Entries provided:
◆ ◆ ◆
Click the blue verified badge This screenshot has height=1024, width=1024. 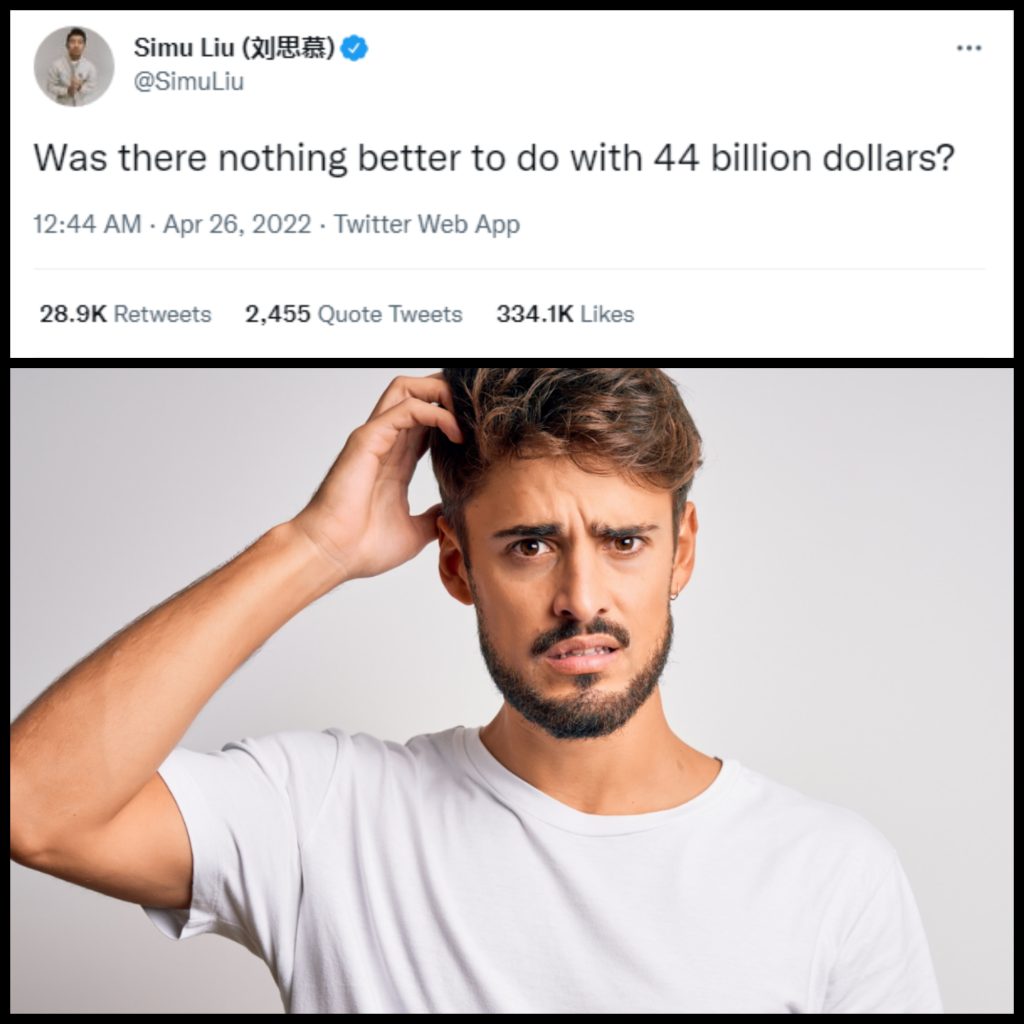(355, 48)
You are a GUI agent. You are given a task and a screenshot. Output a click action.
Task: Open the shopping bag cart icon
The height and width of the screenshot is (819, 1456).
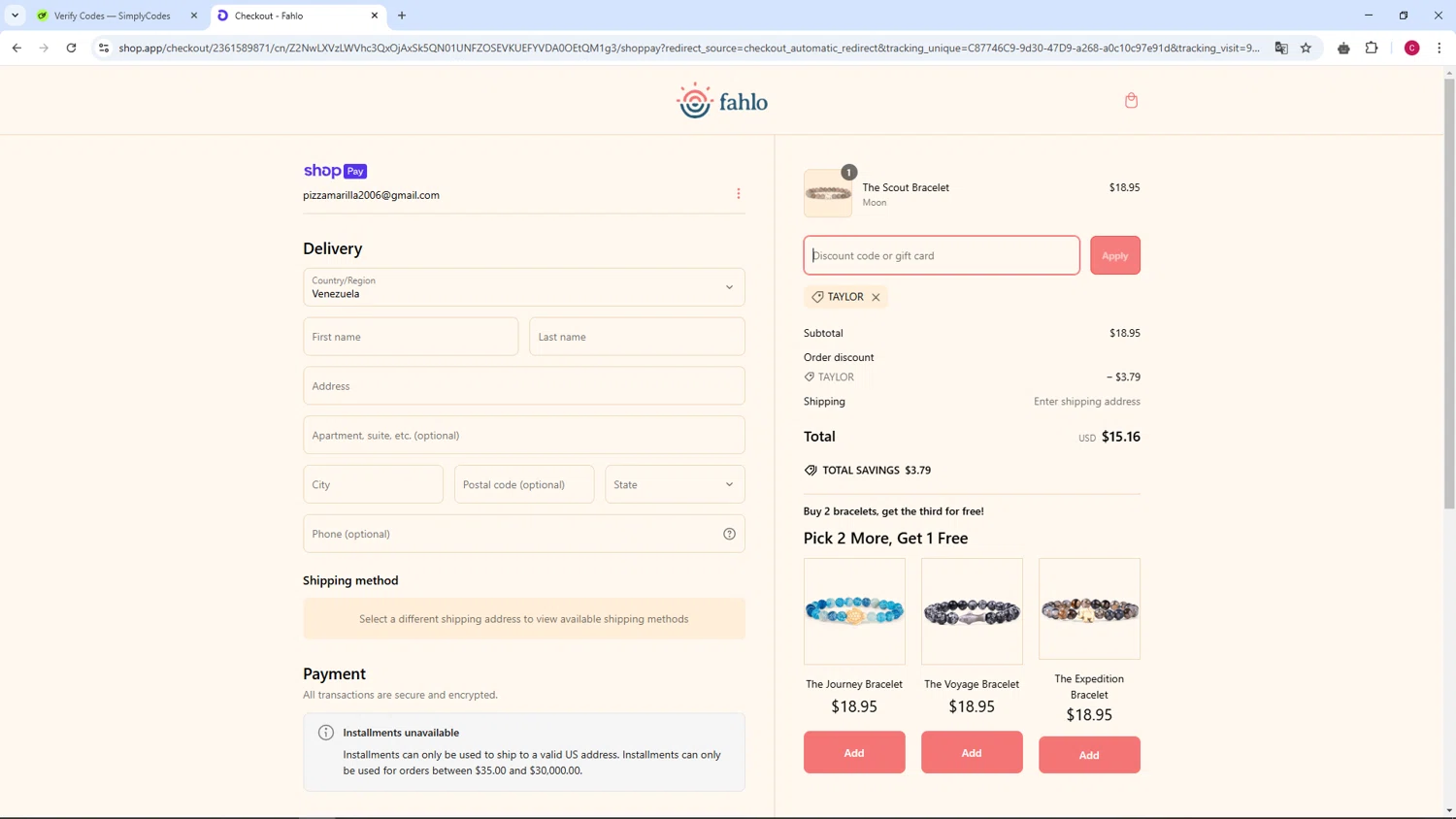tap(1131, 101)
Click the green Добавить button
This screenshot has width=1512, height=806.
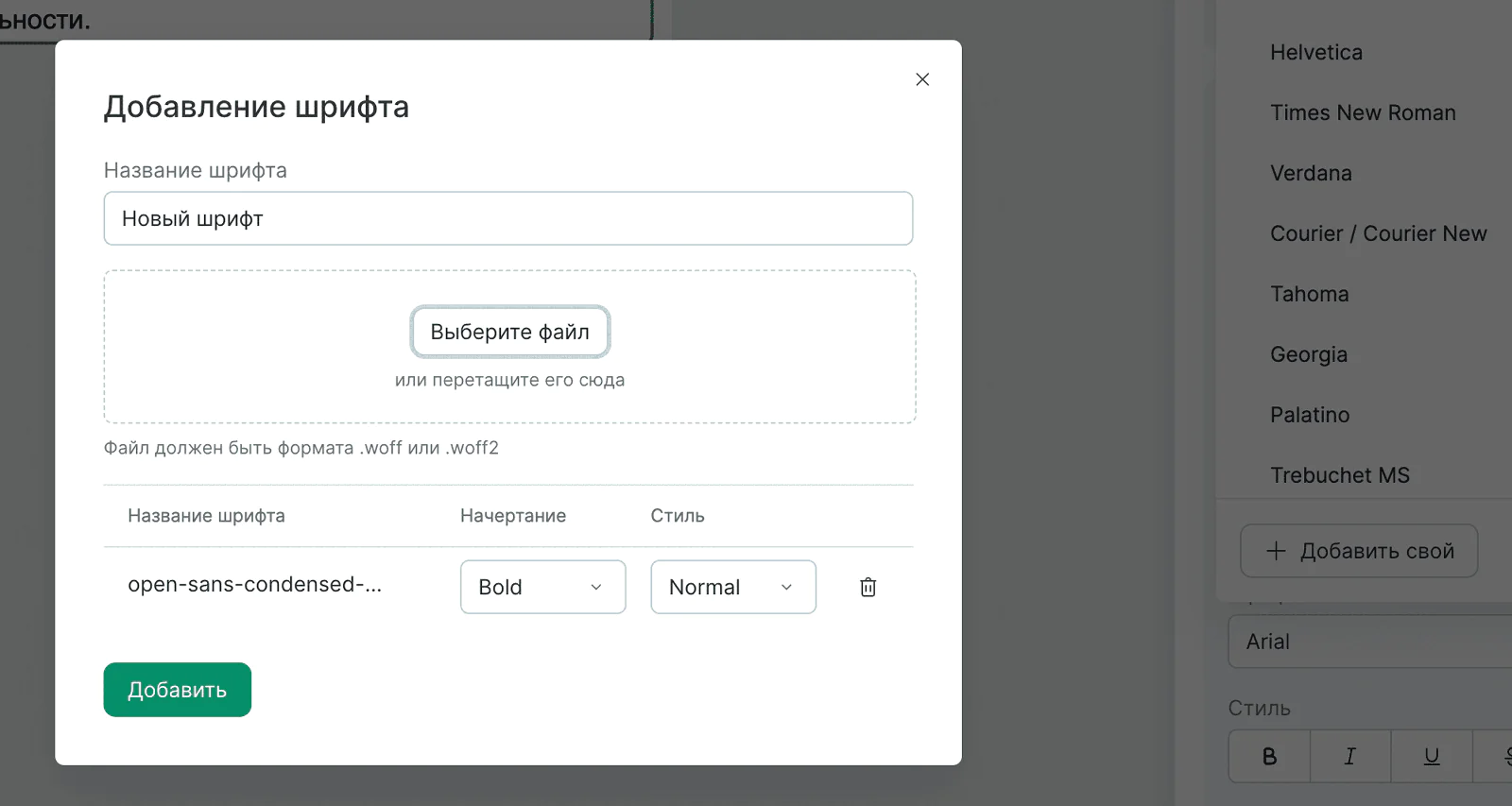click(178, 690)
◆ ◆ ◆
Exercise:
Write out exactly the lines from the one containing "Task: Open the shopping bag cart icon" through the last line of the records above, both ends included, and leave out any pictures.

Solved problem:
Task: Open the shopping bag cart icon
The height and width of the screenshot is (819, 1456).
tap(1131, 101)
Click the green Добавить button
This screenshot has width=1512, height=806.
click(178, 690)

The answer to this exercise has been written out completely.